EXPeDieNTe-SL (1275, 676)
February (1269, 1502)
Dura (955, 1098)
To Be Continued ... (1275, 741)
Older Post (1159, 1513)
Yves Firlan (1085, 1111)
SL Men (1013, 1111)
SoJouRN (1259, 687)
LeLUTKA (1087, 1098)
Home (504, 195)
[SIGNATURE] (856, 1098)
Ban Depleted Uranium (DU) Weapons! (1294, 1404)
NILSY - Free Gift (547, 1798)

——————

**Task requirements**
Each line of the listing should be retyped exactly, with nothing left out.

**Reply to the task**
EXPeDieNTe-SL (1275, 676)
February (1269, 1502)
Dura (955, 1098)
To Be Continued ... (1275, 741)
Older Post (1159, 1513)
Yves Firlan (1085, 1111)
SL Men (1013, 1111)
SoJouRN (1259, 687)
LeLUTKA (1087, 1098)
Home (504, 195)
[SIGNATURE] (856, 1098)
Ban Depleted Uranium (DU) Weapons! (1294, 1404)
NILSY - Free Gift (547, 1798)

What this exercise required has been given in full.